— Task description —
Would you please print exactly the lines that run from the one with "Image resolution: width=1276" to the last line of the data, both included, without any pictures?

━━━━━━━━━━

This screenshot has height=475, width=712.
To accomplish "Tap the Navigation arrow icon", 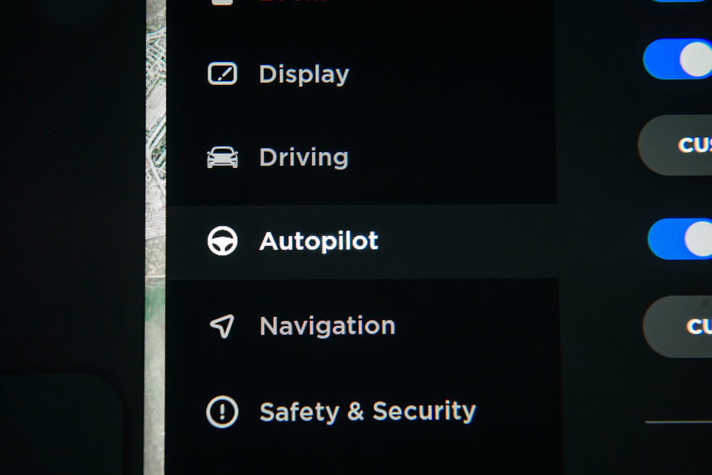I will (222, 326).
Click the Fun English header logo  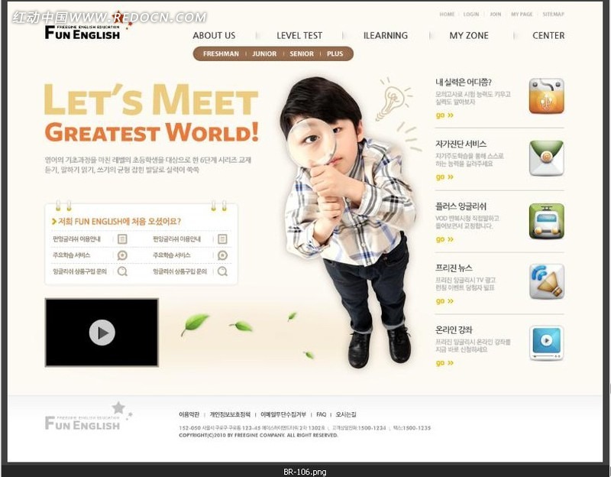coord(82,32)
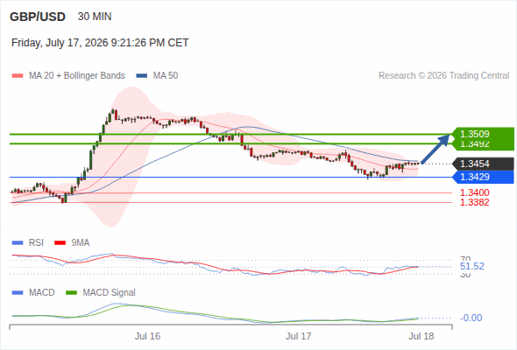This screenshot has width=517, height=350.
Task: Select the 1.3509 green resistance price tag
Action: point(482,134)
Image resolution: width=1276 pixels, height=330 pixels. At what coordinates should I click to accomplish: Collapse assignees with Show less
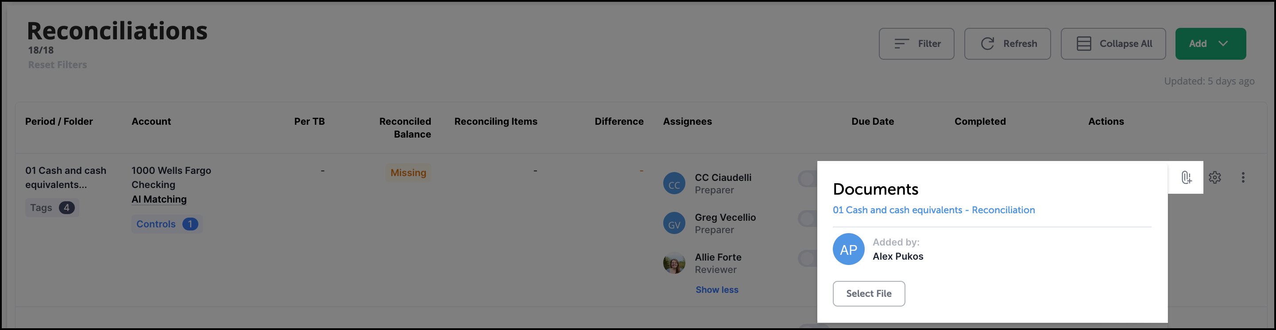click(716, 290)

━━━━━━━━━━

— Your response —
Image resolution: width=1276 pixels, height=330 pixels. At what coordinates should I click to accomplish: Collapse assignees with Show less
click(716, 290)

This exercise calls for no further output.